CALGARY, MAY 28 2016 — Two Toronto researchers say the jury is still out on the effectiveness of body-worn cameras on police.
Further, issues like cost, privacy and data storage of the captured footage complicate the matter even more.
Increasingly, police forces across Canada and the U.S. are looking to adopt body-worn cameras to improve accountability, boost community relations and reduce violence. For example, 100 Toronto police officers have been involved in a year-long pilot project to test the effectiveness of body-worn cameras.
But Jihyun Kwon and Erick Laming, two PhD students in criminology at the University of Toronto, say there’s no clear evidence that the cameras provide the benefits that people expect.
Kwon and Laming have examined existing studies in North America about the effectiveness of the cameras, and they found mixed results. They are presenting the results of their research at the 2016 Congress of the Humanities and Social Sciences in Calgary.
According to Laming, very few studies have been done on the effectiveness of body-worn cameras–in part because the technology is so new. There was one study in Edmonton, a handful in the U.S., and one is expected shortly in Toronto at the end of the city’s pilot project.
The results of the existing studies, the researchers argue, are not conclusive when it comes to reducing the use of force and the number of citizen complaints about police actions.
For example, one study in Rialto, California is often cited as showing evidence that body-worn police cameras work.

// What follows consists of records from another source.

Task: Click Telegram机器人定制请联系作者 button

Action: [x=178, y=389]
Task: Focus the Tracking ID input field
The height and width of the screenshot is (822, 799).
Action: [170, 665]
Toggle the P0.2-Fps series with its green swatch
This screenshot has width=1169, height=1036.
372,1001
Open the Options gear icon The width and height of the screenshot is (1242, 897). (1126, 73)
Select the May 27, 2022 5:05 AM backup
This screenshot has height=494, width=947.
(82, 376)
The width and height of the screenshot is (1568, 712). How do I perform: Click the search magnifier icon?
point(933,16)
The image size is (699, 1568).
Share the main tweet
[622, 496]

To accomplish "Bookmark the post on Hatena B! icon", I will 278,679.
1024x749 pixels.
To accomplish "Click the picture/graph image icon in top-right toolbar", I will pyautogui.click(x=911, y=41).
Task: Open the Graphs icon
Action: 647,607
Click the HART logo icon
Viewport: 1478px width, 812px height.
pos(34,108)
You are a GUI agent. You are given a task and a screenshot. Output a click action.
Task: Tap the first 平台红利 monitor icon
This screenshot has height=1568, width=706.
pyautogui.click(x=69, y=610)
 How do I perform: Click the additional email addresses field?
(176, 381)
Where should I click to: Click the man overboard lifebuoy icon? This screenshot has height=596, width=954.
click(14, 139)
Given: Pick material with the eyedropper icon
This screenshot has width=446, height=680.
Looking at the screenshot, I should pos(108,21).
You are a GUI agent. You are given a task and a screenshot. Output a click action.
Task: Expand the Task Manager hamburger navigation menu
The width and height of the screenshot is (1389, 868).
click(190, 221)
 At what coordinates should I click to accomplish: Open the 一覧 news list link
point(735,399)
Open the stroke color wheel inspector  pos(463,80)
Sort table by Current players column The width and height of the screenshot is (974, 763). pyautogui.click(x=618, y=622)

According to that study, the use of force by officers dropped by 59% and complaints against officers by 87% when police began wearing cameras.
But Kwon says there’s a problem: The number of complaints being talked about was so small that the results are virtually meaningless.
So, if police forces decide to adopt cameras on the basis of existing studies, she says the decisions will not be based on robust evidence. “I want to emphasize that there are mixed findings about reducing the use of force and the number of complaints,” she says.
Laming says he and Kwon expect many police forces in Canada to take their cue from the pilot project in Toronto, once that project announces its conclusions.
But they warn that there are other issues to consider beyond effectiveness. Laming says a five-year program to equip a Canadian urban police force with body cameras will cost between $6 and $11 million. Canadian privacy laws, which prevent such data from being stored on third-party servers, will be an important part of that cost. Then there’s the issue of how long to keep any footage.
On the basis of current knowledge, then, Laming and Kwon assert that no police force should rush to adopt body cameras.
“You can’t adopt body cameras and say six months later that they are too expensive,” he explains.
Jihyun Kwon and Erick Laming will be presenting this research on May 29 at the 2016 Congress for the Humanities and Social Sciences in Calgary. This presentation is called “Blind Faith? Empirical Research and the Adoption of Body-Worn Cameras in Canadian Policing” and will take place at 8:15-10:00 am in Murray Fraser - 3340 on the University of Calgary campus.